The use of essential oils with cats is a potentially volatile combination. Cats do not efficiently metabolize essential oils and their use can lead to symptoms of toxicity. In addition to essential oils, cats have known metabolic sensitivities to certain herbal preparations and allopathic medications. Because the cat's body does not efficiently excrete essential oils, they can build up to toxic levels. Symptoms of toxicity include vomiting, dizziness, clumsiness, lack of appetite, lack of energy and shock. In addition, cats have very thin, delicate skin. Essential oils are absorbed rapidly into their skin and enter the bloodstream, overwhelming their systems. Cats dislike strong odors and generally keep away from strong scents -- even highly diluted essential oils.

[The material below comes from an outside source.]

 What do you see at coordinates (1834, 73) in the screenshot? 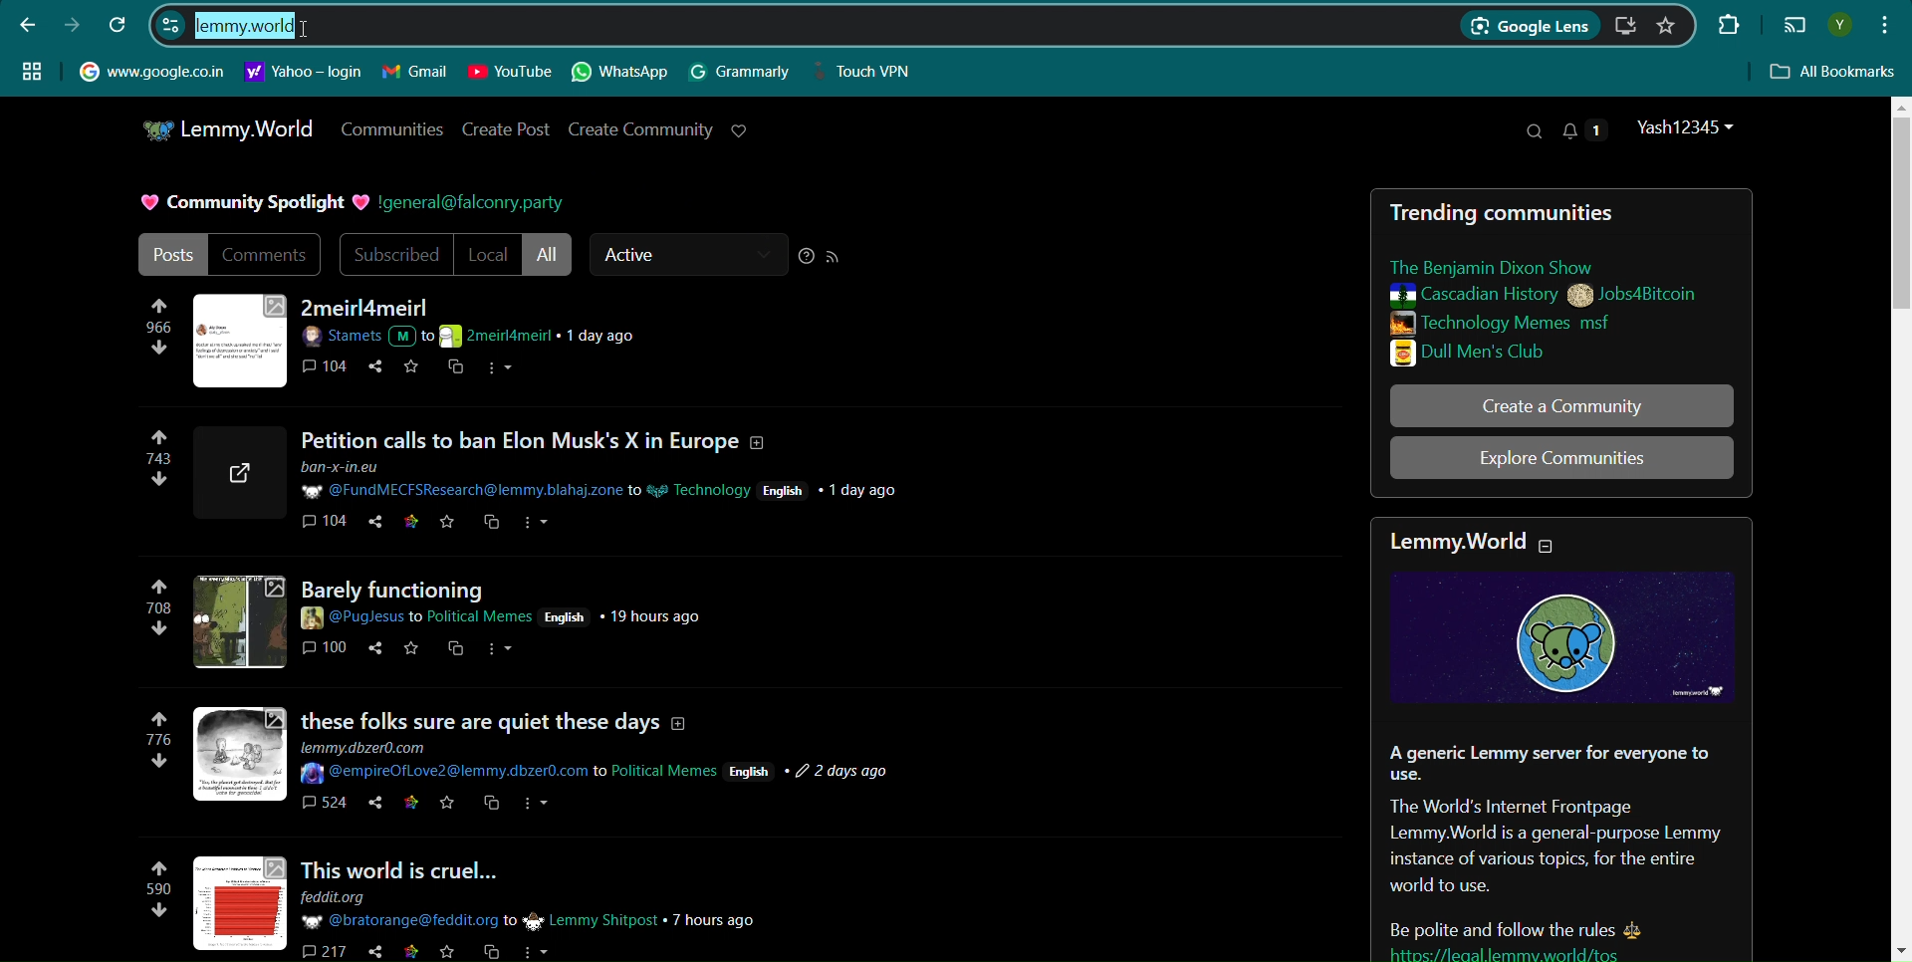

Some people find that they can use essential oils on their cats with no obvious adverse effects. Although one or more applications of an essential oil product or blend may not cause immediate harm, the effects of essential oils can be cumulative and manifest themselves at a later date in the form of toxicity for which owners and vets often can find no attributable cause. (source: aromaleigh.com)
you're bitten by fleas ...
Flea bites are easy to identify, as they usually appear as small, hard, red, slightly raised, itching spots with no swelling. The itch can be intense and very localized. Some bleeding can occur, particularly if the bitten area is scratched. A single puncture point caused by the flea is generally apparent in the center of each spot, visible by using a magnifying glass. Flea bites can occur anywhere on the body, but are most often found on the lower legs and ankles.
The following measures will help bring relief and healing to flea bites on humans:
• Wash the affected area with soap and cold water. (Warm water may increase the itching.)
• Apply a cold pack to reduce swelling and further relieve itching
• Try not to scratch the itch. Covering the area with loose clothing may help.
• If the affected area is red and swollen, you may apply an anti-itch topical cream or a mild steroid cream like 1% hydrocortisone cream. This should be available from a pharmacy without the need of a prescription. Hydrocortisone helps in reducing inflammation rapidly. Alternately, a few drops of calamine lotion may also be used.
These simple home treatment methods should produce results with a day or two. However, if swelling and itching persist or produce discharge, then a visit to your doctor may be warranted. In some cases the doctor may recommend a steroid injection to reduce swelling, or a course of antibiotics. It is not common for these measures to be applied in most instances of flea bites.